From my home I can see Interstate 15. It was fascinating to watch as thousands of adventurers streamed northward to view the total solar eclipse. As I was driving home on Sunday I saw all the RVs, vans and buses, like geese in the spring, unwavering in their mission north; but oddly my throat constricted and I got a bit emotional.
These are my fellow audacious Americans and they were not about to miss out on something so exciting, something so bold and so unique. It made me proud again to live amongst such a robust breed of people. In our blood flows the DNA of those bold adventurers who left their tepid home countries to explore and conquer a dangerous new world.
Stalwart souls who have brought freedom and liberty to so many places in the world. In the European vein flows the remnants of those meager ancestors who were satisfied with a paltry existence, secure in the safety of an overbearing monarchy and afraid to venture out beyond their hovels. As Americans our fire burns hotter, our passions more intense and our determination more vigorous.
We are a proud and patriotic country of vibrant, engaged citizens and I love living here surrounded by such noble, adventurous souls.
It reminds me of an experience my brother had a few years ago. He was working on the railroad, as a brakeman for the Union Pacific. One hot August afternoon their freight train was pulled off on a siding to let a faster Amtrak train pass by.
One of the jobs of the two people on the freight train was for one person to be on each side of the passenger train as it whizzed by, to visually inspect it for brakes locking up or anything else that might be amiss. They were in the mountains of eastern Oregon and that particular section was rather steep so the Amtrak train had slowed considerably.

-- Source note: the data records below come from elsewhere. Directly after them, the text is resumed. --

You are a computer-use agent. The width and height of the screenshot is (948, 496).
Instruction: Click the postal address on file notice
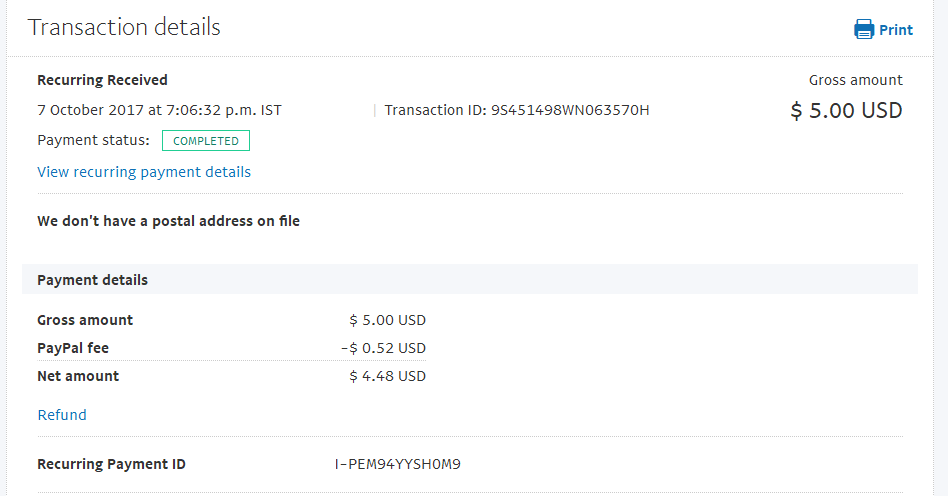click(x=169, y=221)
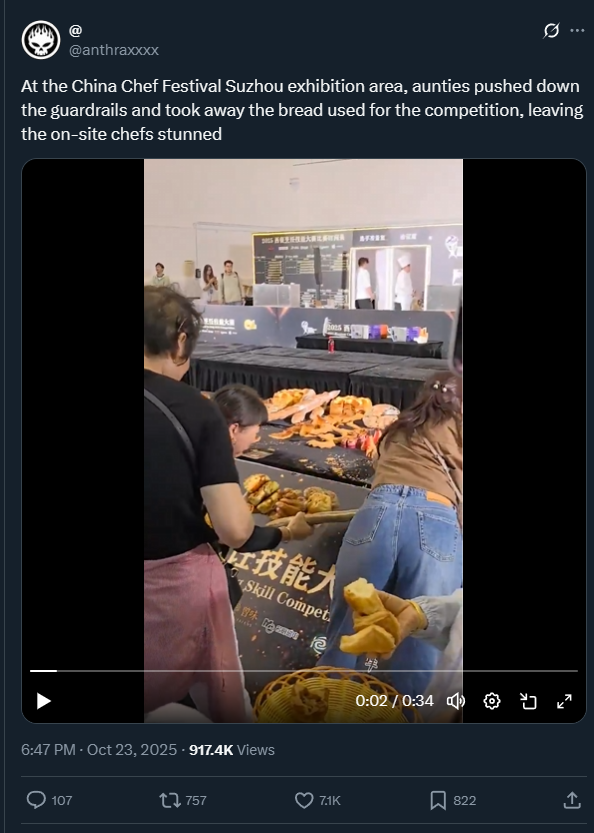
Task: Repost with the retweet icon
Action: pyautogui.click(x=170, y=800)
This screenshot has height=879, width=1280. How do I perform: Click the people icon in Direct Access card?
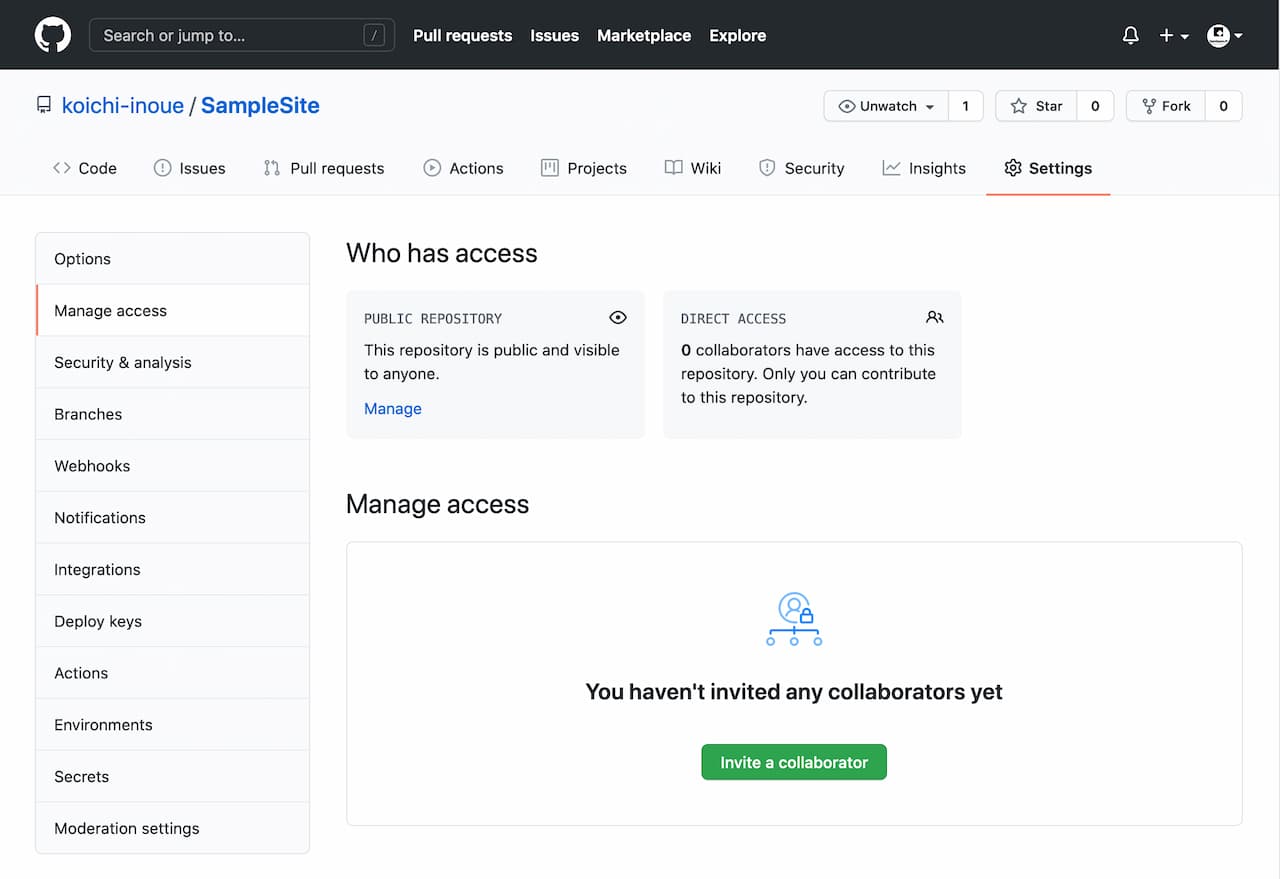[x=934, y=318]
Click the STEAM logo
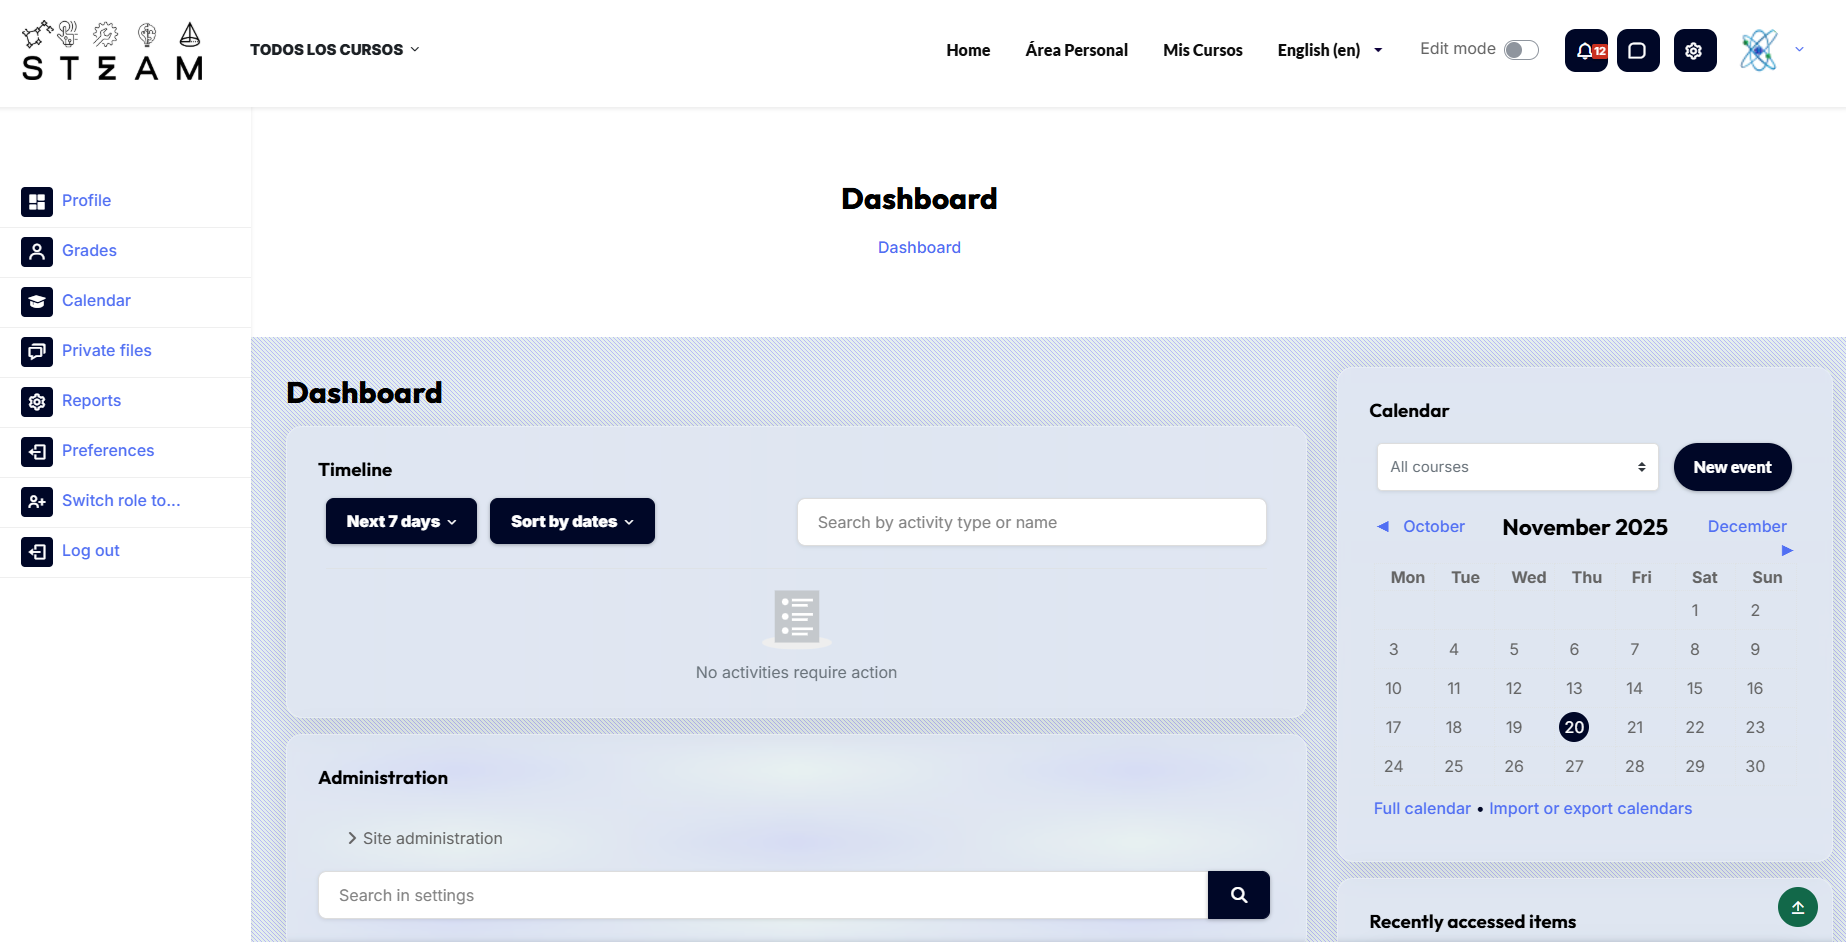1846x942 pixels. point(112,52)
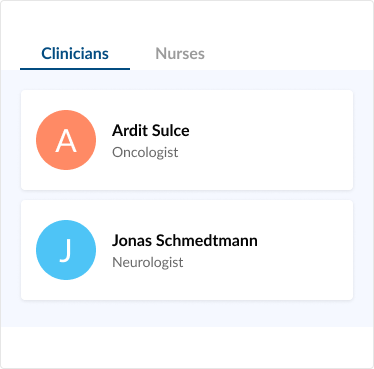Click the gap between the two clinician cards
Viewport: 374px width, 369px height.
(x=187, y=195)

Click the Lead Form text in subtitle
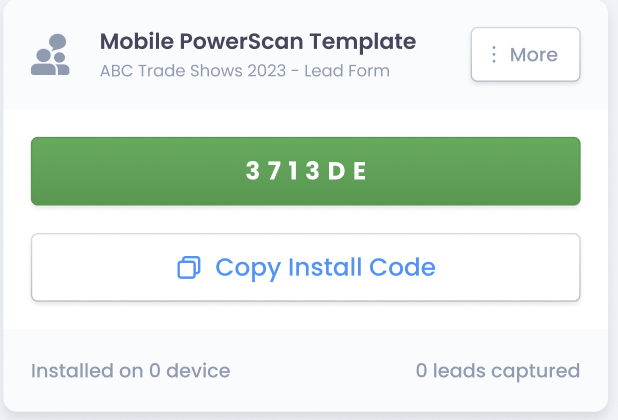coord(347,71)
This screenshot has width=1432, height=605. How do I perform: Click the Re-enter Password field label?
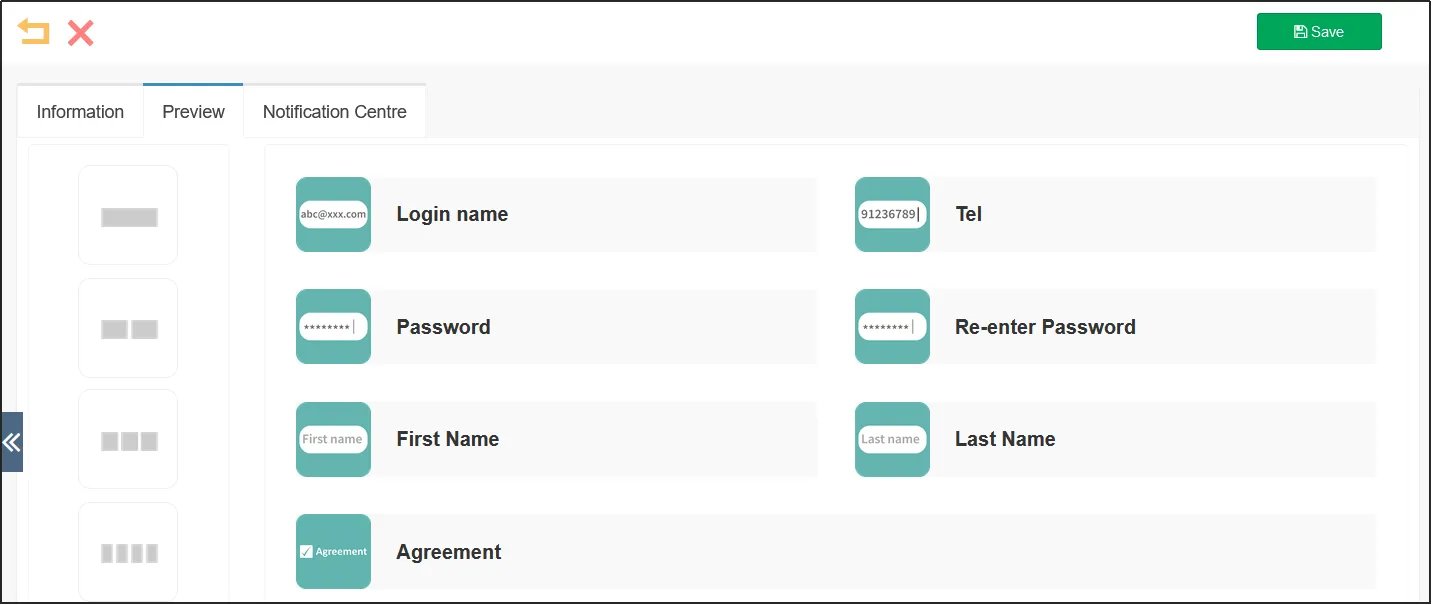point(1045,327)
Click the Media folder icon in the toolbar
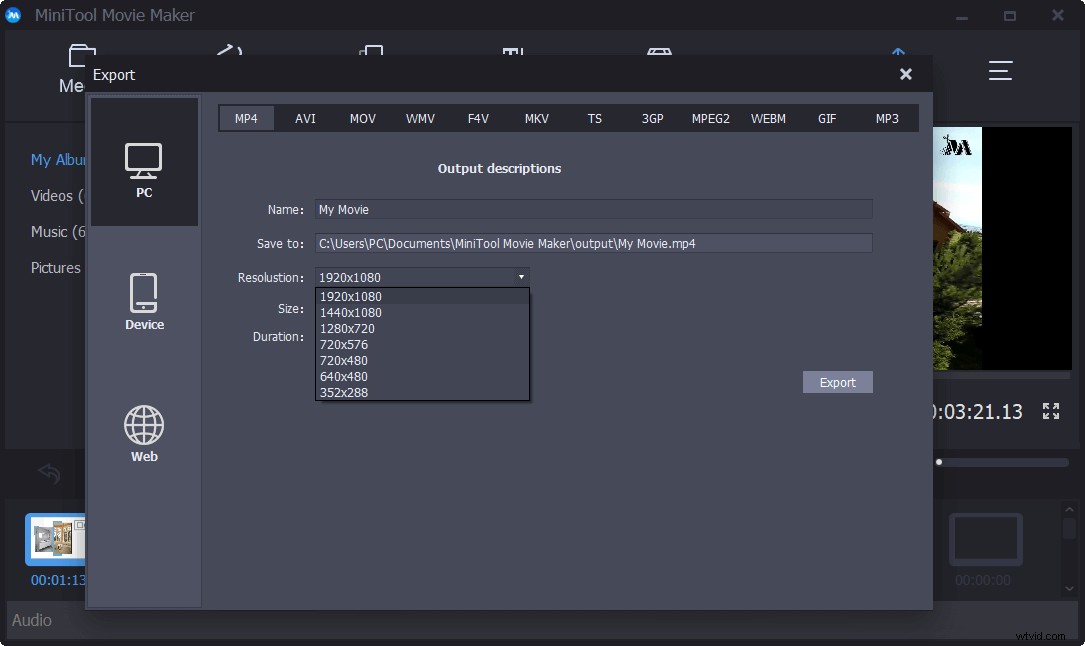 [x=82, y=55]
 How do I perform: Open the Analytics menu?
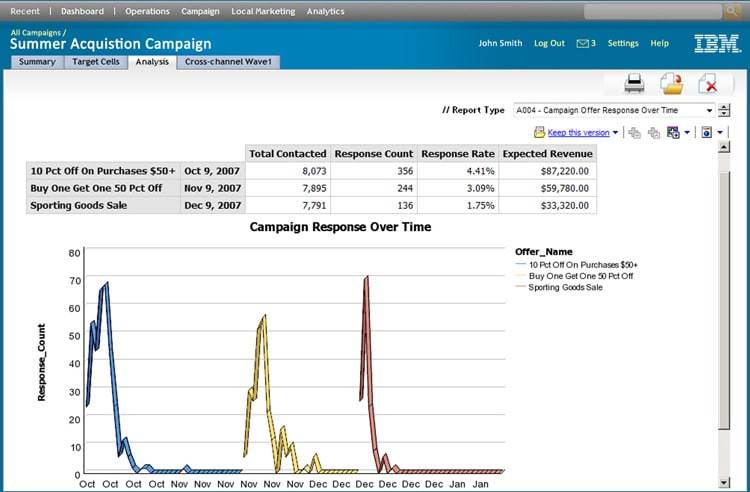(325, 12)
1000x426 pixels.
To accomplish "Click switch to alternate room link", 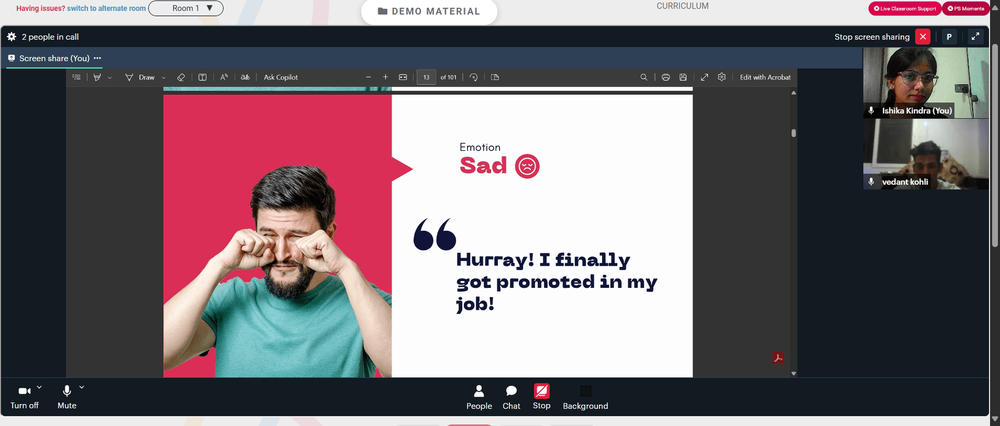I will tap(106, 8).
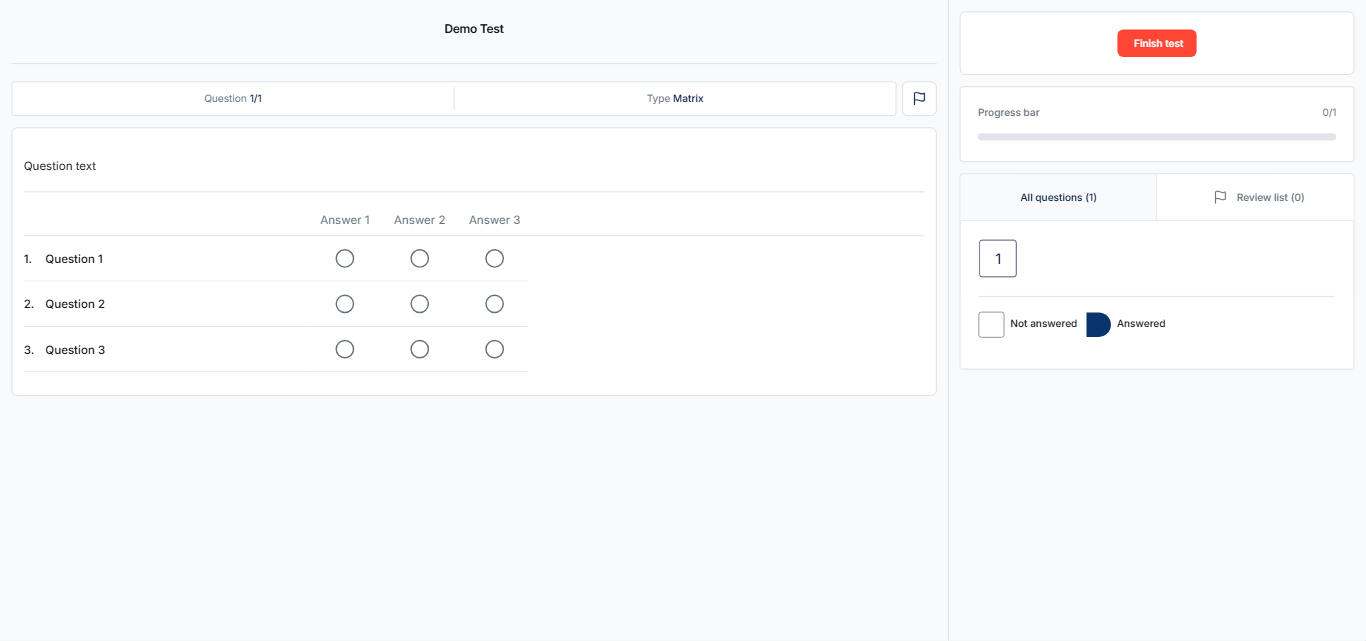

My brother was leaning in obediently, looking up at the undercarriage, when all of the sudden some employee on the passenger train released the valve to the septic tanks and my brother was instantly covered with the warm, vile contents. Like a cement truck pouring a long driveway. It’s not pleasant being pooped on at noon on a hot August day.
Up until a few years ago that’s what all passenger trains did, they just waited for an empty stretch of track and then dumped the contents of their tanks.
My brother was still six hours away from his destination and it was almost one hundred degrees outside.
He valiantly rode that train and performed all of his tasks to the utmost. A mere mortal might have quavered in the corner but he is made of sterner stuff. Like you, he has direct descendants going back to the Mayflower. His progenitors fought in the Revolutionary War, they pushed handcarts across the blizzards of Wyoming. He’s not going to be daunted by a bit of doo-doo, expelled from his tasks by excrement, dissuaded by dung or sidelined by sh—sludge.
When they finally pulled into the station I think he still had a few nuggets behind his ears. His clothes were crusty and no one would stand near him. But he was still holding his head high and smiling; despite the spinach in his teeth. (at least I think that was spinach)
As Americans we have descended from proud people. Whether you are Native American or one of the most recent arrivals; having fought your way to citizenship. We are all in this together. I love the motto of our dear country: E Pluribus Unum — out of many, ONE. We are a dynamic country and who can not appreciate the thrilling adventure of living here.
This column was submitted by state Rep. Randy Armstrong, R-Inkom.